**WHAT YOU NEED TO DO**: Please copy each line of the records below that includes the word "element".
▬▬▬▬▬▬
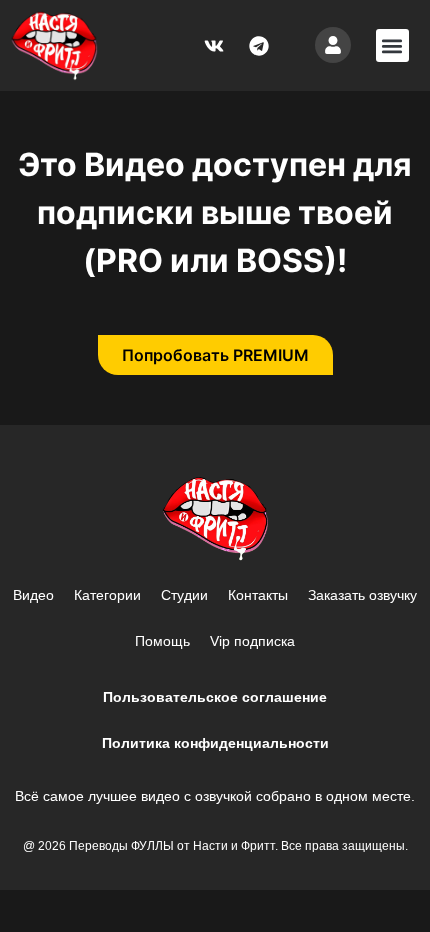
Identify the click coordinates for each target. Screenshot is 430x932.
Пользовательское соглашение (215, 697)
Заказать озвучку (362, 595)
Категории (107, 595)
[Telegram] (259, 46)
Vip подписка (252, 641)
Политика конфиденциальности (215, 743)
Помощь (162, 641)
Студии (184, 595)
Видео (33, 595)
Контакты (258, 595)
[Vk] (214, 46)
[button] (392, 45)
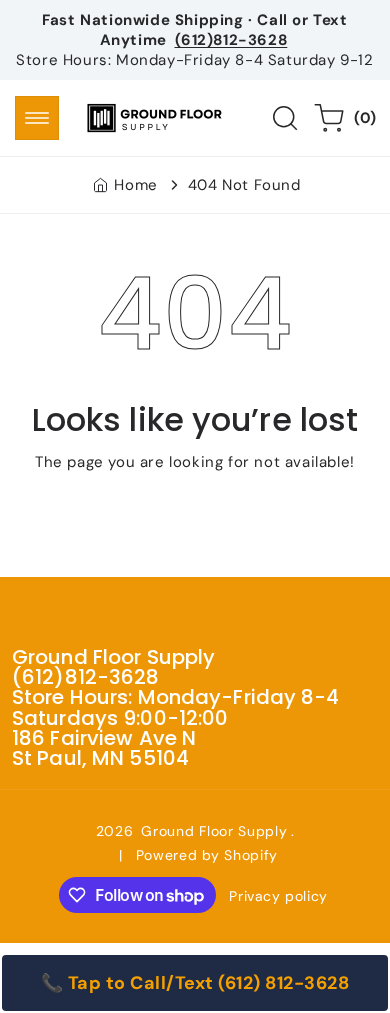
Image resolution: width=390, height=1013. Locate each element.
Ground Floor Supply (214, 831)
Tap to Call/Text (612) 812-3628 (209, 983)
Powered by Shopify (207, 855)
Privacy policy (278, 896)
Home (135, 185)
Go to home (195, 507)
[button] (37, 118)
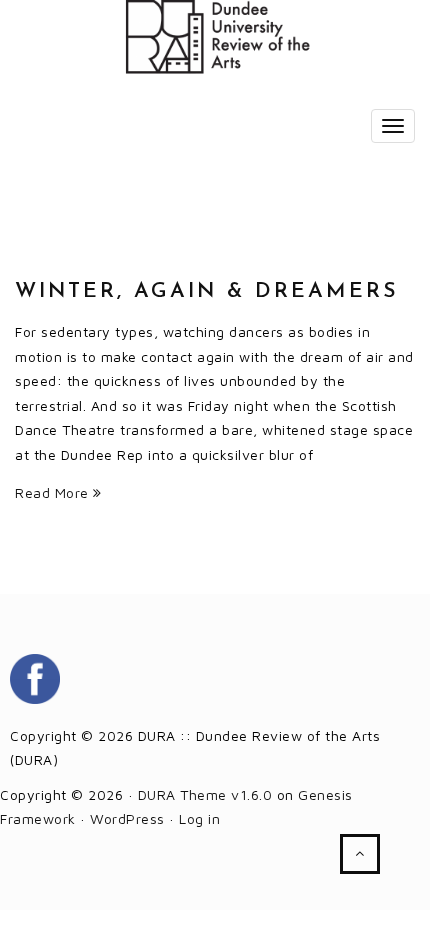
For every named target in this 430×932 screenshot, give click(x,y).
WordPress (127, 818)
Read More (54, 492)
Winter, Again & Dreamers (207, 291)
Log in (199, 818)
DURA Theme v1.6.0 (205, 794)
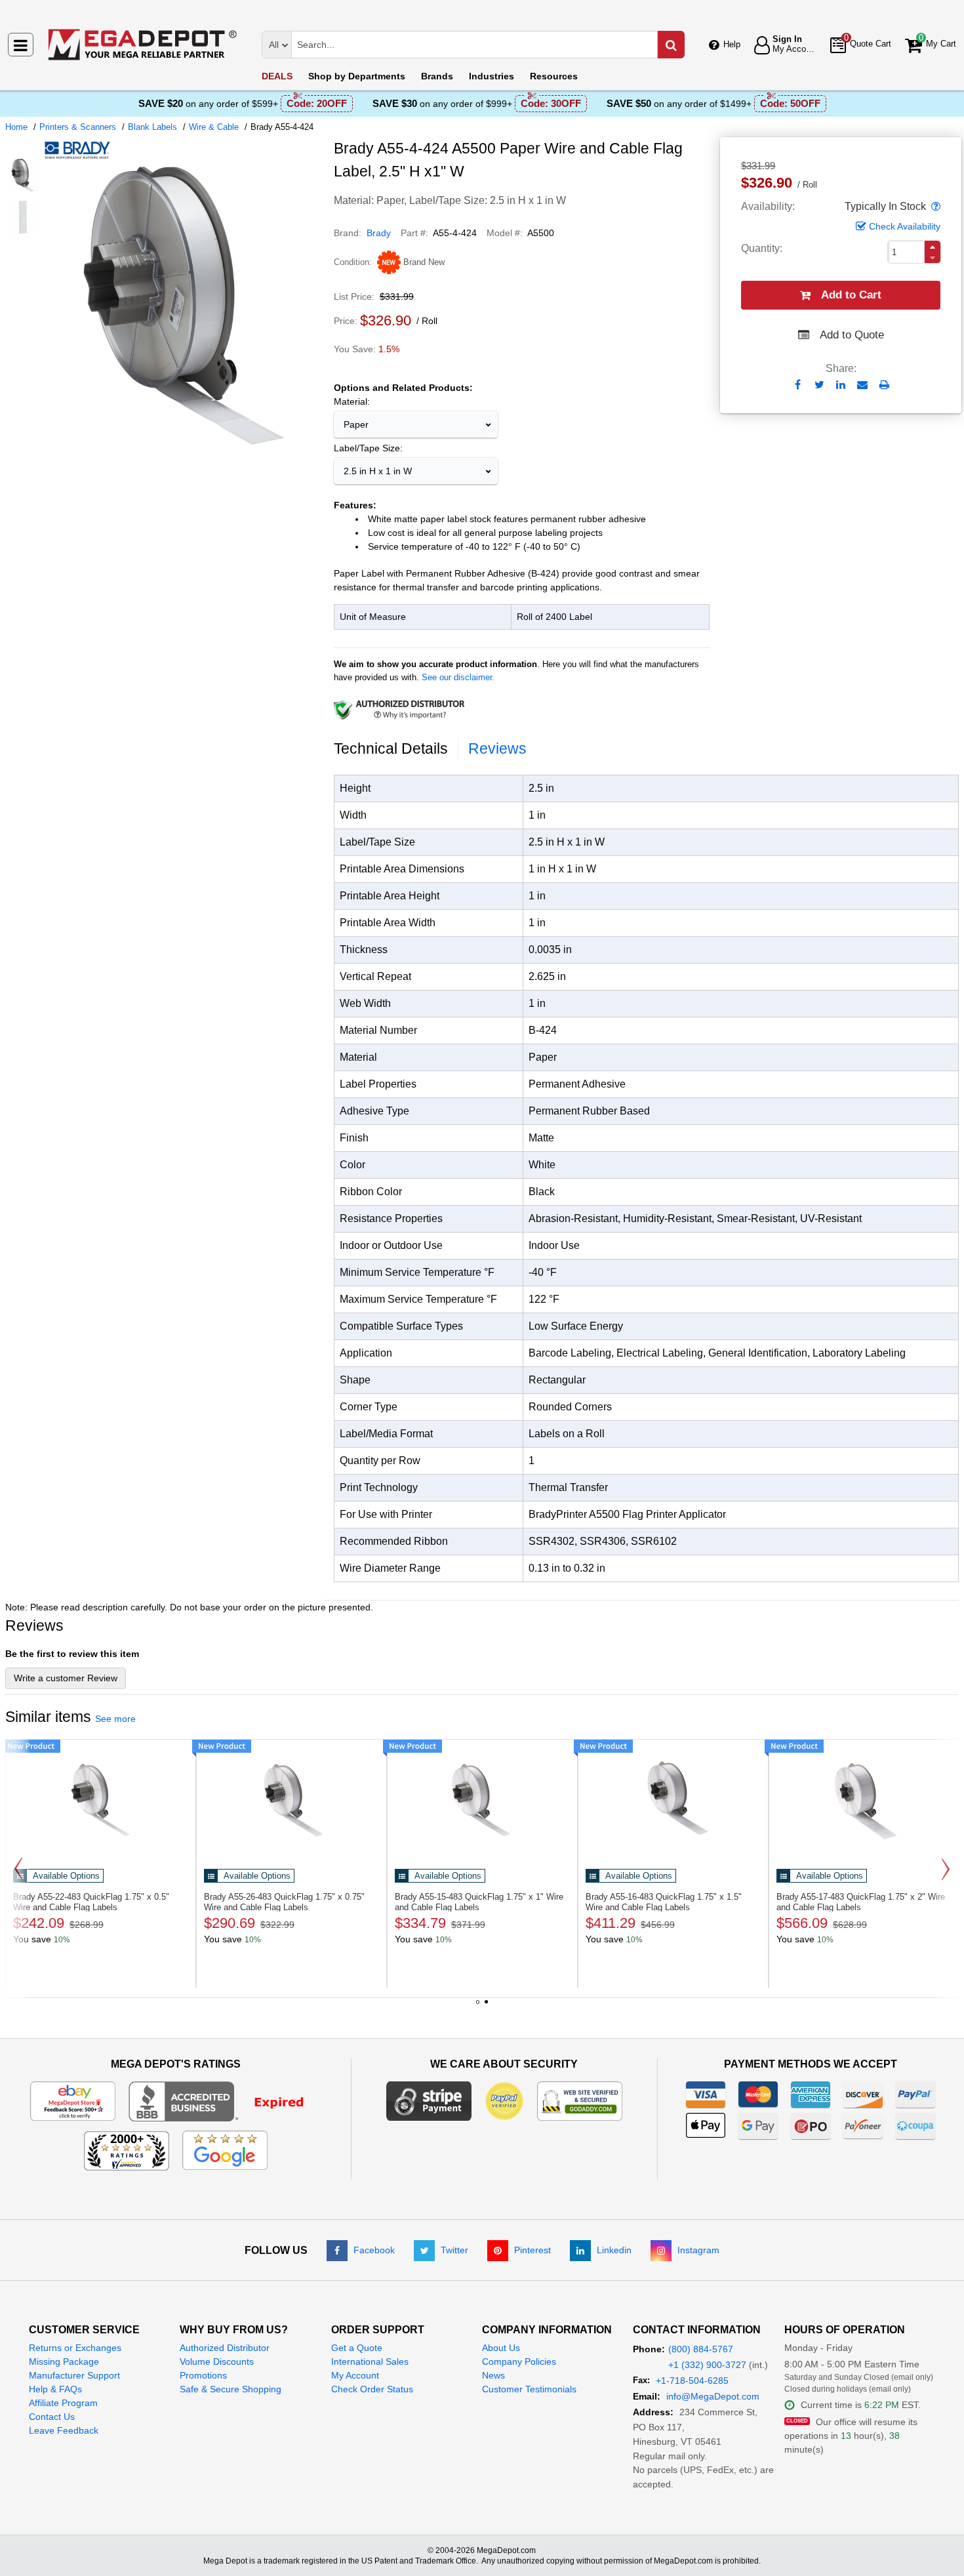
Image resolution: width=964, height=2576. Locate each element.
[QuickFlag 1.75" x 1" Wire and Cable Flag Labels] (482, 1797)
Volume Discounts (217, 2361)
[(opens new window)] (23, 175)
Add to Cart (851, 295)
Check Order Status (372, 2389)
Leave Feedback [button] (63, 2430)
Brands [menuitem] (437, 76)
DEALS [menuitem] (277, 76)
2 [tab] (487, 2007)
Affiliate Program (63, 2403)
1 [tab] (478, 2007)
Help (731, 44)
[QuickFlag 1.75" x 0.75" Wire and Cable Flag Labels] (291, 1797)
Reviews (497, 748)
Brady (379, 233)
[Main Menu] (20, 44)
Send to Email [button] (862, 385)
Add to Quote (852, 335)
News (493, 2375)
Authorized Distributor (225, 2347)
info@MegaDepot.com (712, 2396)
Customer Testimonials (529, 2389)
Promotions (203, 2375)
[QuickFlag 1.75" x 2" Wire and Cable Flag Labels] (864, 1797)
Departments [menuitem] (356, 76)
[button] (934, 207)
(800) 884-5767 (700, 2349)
▬▬▬▬▬▬
**RESULT FOR THIS TASK**:
Image resolution: width=390, height=1013. Locate each element.
Image resolution: width=964, height=2576. Locate each element.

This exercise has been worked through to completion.